The investigative records compiled by the Pierce County Sheriff’s Department are among hundreds released to The News Tribune, The Seattle Times and other news organizations Friday.
They document the investigation into the officers’ deaths and the subsequent search for Clemmons. The sheriff’s department turned over the more than 2,000 pages after news organizations and other interested parties won a public records lawsuit demanding their release.
The Washington State Supreme Court ruled in November that Pierce County Superior Court judges Susan Serko, Bryan Chushcoff and Stephanie Arend erred when they sealed the reports and exhibits last year at the request of several people criminally charged in connection with the shootings.
Prosecutors relied on the reports to file charges against Allen, summarizing and distilling them into a statement of probable cause.
They say Allen drove Clemmons to a spot near the Parkland coffee shop where he killed the four officers and then drove the gunman from the scene. They also allege Allen knew what Clemmons intended to do.
Allen faces life in prison without the possibility of release if convicted of the charges. He is pleading not guilty. His trial is set to begin March 1.
Records show that at different points in interviews with investigators, Allen said he hadn’t been with Clemmons the morning of the shootings. Then he said he had been.
He said he didn’t see Clemmons with any guns, then admitted seeing Clemmons holding one. Allen first said he drove Clemmons home after the shootings, then said he got out of Clemmons’ truck after driving one block.
Allen said he had no idea Clemmons planned to kill police officers, then described his reactions to Clemmons’ stated intention to kill police officers.
“He was talkin’ about killin’. I said, man, you kill, you start killin’ police, you just make it hard on everybody,” investigators said Allen told them.
Apart from matters of minute detail, the investigative records reveal little new information. One scrap of the records explains the initial confusion surrounding Allen’s identity.
In the first hours of the manhunt for Clemmons, investigators were searching for an accomplice named Randy Huey.
A King County sheriff’s detective, interviewing other acquaintances of Clemmons, gradually pieced together the two names, and confirmed that Allen and Randy Huey were the same person. Allen himself confirmed it after his arrest.

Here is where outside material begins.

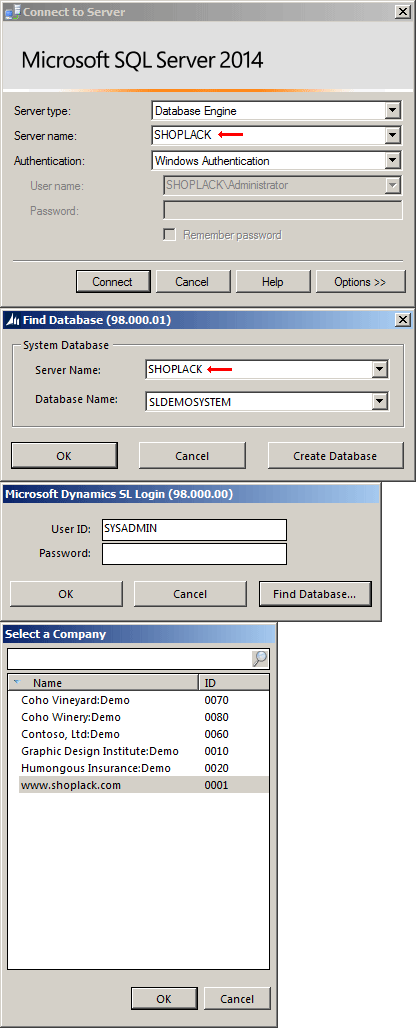Click the Connect to Server title bar icon

11,12
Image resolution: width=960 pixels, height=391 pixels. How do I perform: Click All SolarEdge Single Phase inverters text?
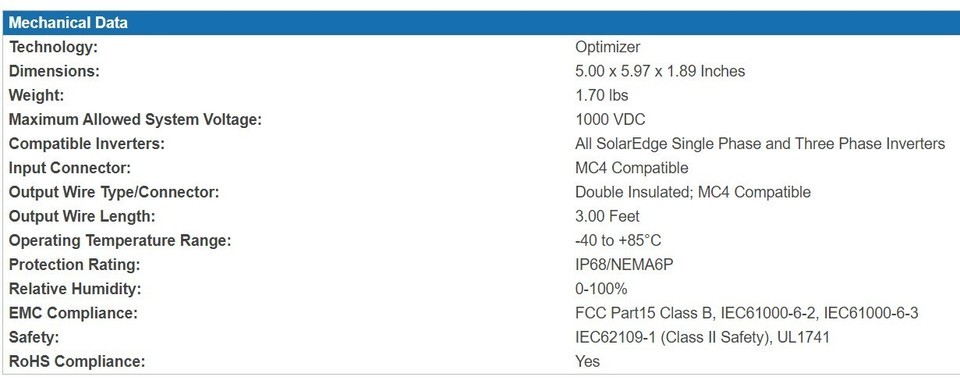pos(760,144)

“Dorcus told us he uses the name Dorcus Allen ‘for folks he doesn’t know,’” one report states. “Reluctant to commit to which name was his legal name, Dorcus Allen or Randy Huey, Dorcus shrugged when asked. When asked which name was his actual name, Dorcus responded, ‘Depends. Who are you looking for?’”
At one point, Allen referred to Clemmons removing an electronic home-monitoring ankle bracelet.
Clemmons had bailed out of jail on multiple criminal charges, including child rape. The bracelet belonged to a bail bond company. Clemmons believed removing the bracelet would draw police to him.
“When they come to this door, I got something for ‘em,” Clemmons reportedly told Allen.